AoE2 · LLM Arena

Chapter 10: Knowledge Database

The game knowledge system provides structured AoE2 data to the agent. A SQLite database stores unit stats, building costs, technologies, and counter relationships. At runtime, it answers queries like “what units can I afford with 300 food and 200 gold in Feudal Age?”

10.1 Architecture

Two layers:

  1. Static knowledge base (packages/data/src/knowledge_base/) — JSON files fetched from external APIs, stored on disk.
  2. Runtime database (packages/data/src/game_knowledge.py) — SQLite wrapper that loads the JSON data and provides query methods for dynamic context injection.

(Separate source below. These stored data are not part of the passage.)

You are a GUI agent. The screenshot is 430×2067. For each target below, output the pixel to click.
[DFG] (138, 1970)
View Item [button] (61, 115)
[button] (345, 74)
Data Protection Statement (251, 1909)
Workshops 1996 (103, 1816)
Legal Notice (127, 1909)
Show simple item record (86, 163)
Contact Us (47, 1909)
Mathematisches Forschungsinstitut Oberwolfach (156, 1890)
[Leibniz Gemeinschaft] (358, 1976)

The static files are fetched once by packages/data/src/fetch_aoe2_data.py and committed to the repo. The runtime database is populated from these files (or directly from APIs) at agent startup.

10.2 Data Sources

halfon.aoe2.se (Primary)

URL: halfon.aoe2.se/data/units_buildings_techs.de.json

Provides detailed stats for every unit and building in the game:

  • Hit points, attack, armor (melee + pierce), range
  • Resource costs (food, wood, gold, stone)
  • Training/build time
  • Line of sight, movement speed
  • Entity class codes (used for building vs unit classification)

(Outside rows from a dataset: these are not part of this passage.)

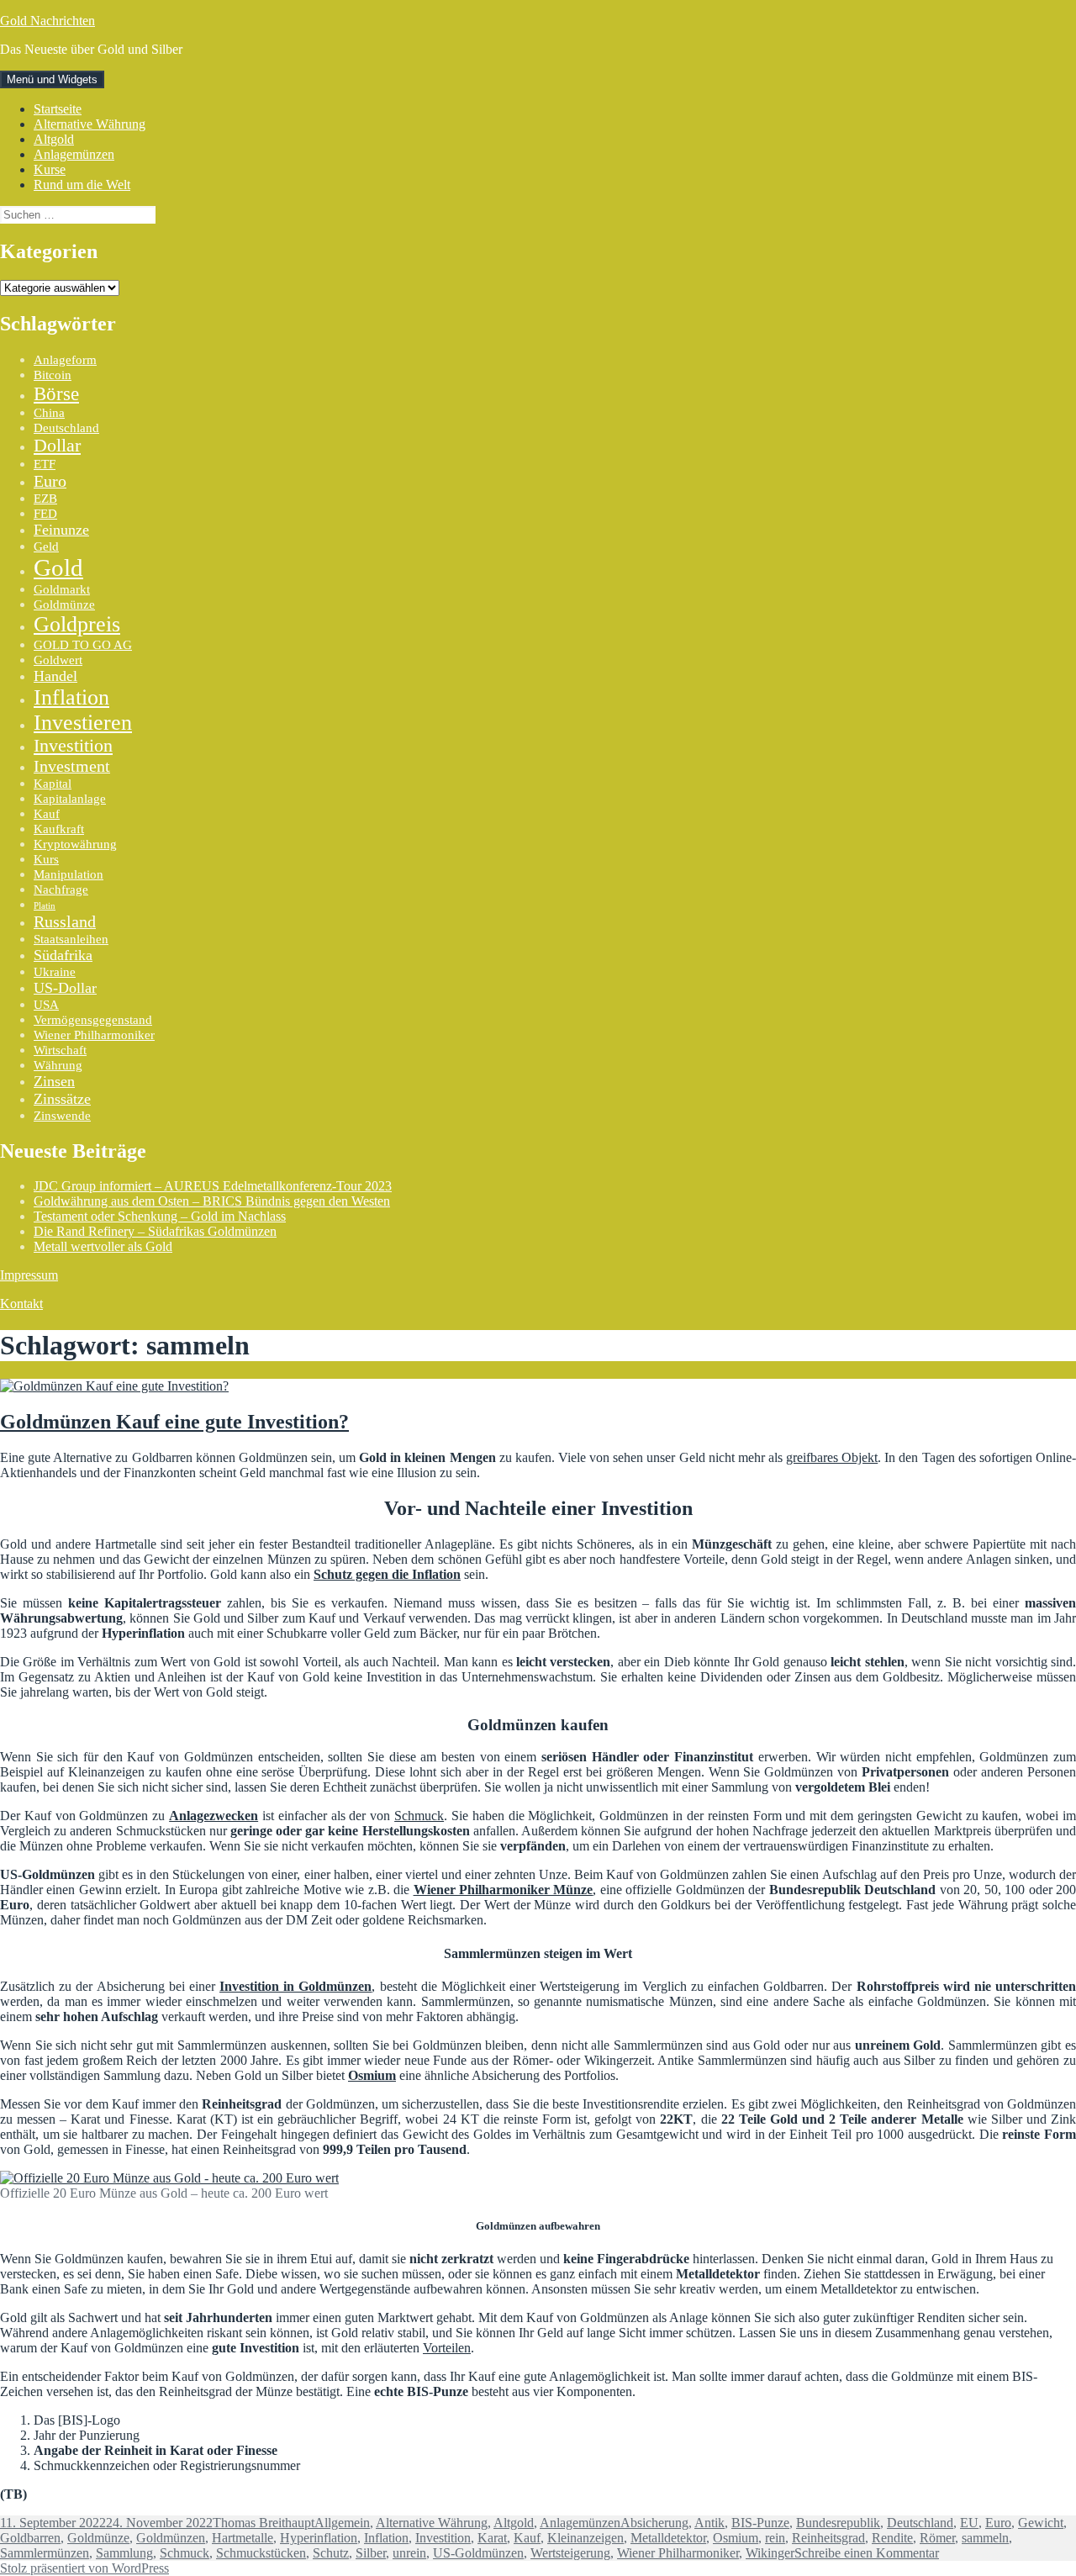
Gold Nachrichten (47, 20)
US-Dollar (65, 987)
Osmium (372, 2075)
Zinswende (62, 1115)
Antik (709, 2522)
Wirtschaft (60, 1050)
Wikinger (770, 2553)
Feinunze (61, 529)
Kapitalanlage (70, 798)
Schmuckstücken (261, 2553)
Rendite (892, 2538)
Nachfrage (61, 889)
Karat (492, 2538)
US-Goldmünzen (478, 2553)
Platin (44, 906)
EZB (45, 498)
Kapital (52, 783)
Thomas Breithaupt (263, 2522)
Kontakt (21, 1303)
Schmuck (419, 1815)
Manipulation (68, 874)
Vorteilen (447, 2348)
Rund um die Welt (82, 184)
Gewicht (1040, 2522)
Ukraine (55, 972)
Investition (73, 746)
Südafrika (63, 955)
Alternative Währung (89, 124)
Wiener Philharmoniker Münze (503, 1889)
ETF (44, 464)
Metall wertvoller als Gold (103, 1246)
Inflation (71, 697)
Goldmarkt (62, 589)
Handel (55, 676)
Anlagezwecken (213, 1815)
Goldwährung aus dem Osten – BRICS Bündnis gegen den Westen (212, 1201)
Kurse (50, 169)
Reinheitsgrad (828, 2538)
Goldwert (58, 660)
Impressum (29, 1275)
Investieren (83, 722)
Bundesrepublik (838, 2522)
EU (969, 2522)
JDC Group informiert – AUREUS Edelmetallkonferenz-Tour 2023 (213, 1186)
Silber (371, 2553)
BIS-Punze (760, 2522)
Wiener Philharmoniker (94, 1035)
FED (45, 513)
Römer (937, 2538)
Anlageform (65, 360)
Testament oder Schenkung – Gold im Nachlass (160, 1216)
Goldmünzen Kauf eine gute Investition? (174, 1422)
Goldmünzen (170, 2538)
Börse (56, 393)
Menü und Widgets (52, 79)
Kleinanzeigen (585, 2538)
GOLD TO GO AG (83, 645)
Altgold (54, 139)
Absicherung (654, 2522)
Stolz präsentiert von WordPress (84, 2568)
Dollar (57, 445)
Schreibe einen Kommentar (866, 2553)
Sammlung (124, 2553)
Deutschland (66, 428)
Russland (65, 921)
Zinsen (54, 1081)
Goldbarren (30, 2538)
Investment (72, 766)
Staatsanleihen (71, 939)
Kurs (46, 859)
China (49, 413)
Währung (58, 1065)
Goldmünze (64, 604)
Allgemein (342, 2522)
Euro (50, 481)
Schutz (331, 2553)
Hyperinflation (318, 2538)
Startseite (58, 109)
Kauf (47, 814)
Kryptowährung (75, 844)
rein (775, 2538)
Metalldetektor (668, 2538)
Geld (46, 546)
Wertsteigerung (570, 2553)
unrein (409, 2553)
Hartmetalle (242, 2538)
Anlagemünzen (74, 154)
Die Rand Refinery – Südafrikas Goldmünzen (155, 1231)
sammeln (985, 2538)
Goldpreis (77, 624)
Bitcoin (52, 375)
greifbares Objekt (832, 1457)
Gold (58, 567)
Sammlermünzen (44, 2553)
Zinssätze (62, 1098)
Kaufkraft (59, 829)
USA (46, 1004)
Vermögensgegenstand (93, 1020)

SiegeEngineers/aoe2techtree (Secondary)

GitHub: SiegeEngineers/aoe2techtree/master/data/data.json + strings.json

Provides civilization and technology data:

  • All 50 civilizations with bonuses and help text
  • Technology trees per civilization
  • Unit/building availability by civ

10.3 Static Knowledge Base

6 files in packages/data/src/knowledge_base/:

FileRecordsContent
units.json1,102Full unit stats (HP, attack, armor, costs, class)
buildings.json670Building stats (HP, costs, category)
civs.json50Civilization bonuses and descriptions
techs.json181Technology costs and research times
counters.json~20Unit counter relationships (rock-paper-scissors)
summary.mdLLM-readable strategic reference

counters.json

Hardcoded counter relationships:

{
  "archer": ["skirmisher", "mangonel", "cavalry"],
  "cavalry": ["pikeman", "camel", "monk"],
  "infantry": ["archer", "hand_cannoneer", "scorpion"],
  "siege": ["cavalry", "bombard_cannon"]
}

summary.md

A concise strategic reference designed to be token-efficient for LLM consumption:

  • Unit counter matrix
  • Key strategic principles (economy, scouts, composition)
  • Build order examples (Fast Castle, Scouts into Knights, Archer Rush)
  • Age advancement costs (Feudal: 500F, Castle: 800F+200G, Imperial: 1000F+800G)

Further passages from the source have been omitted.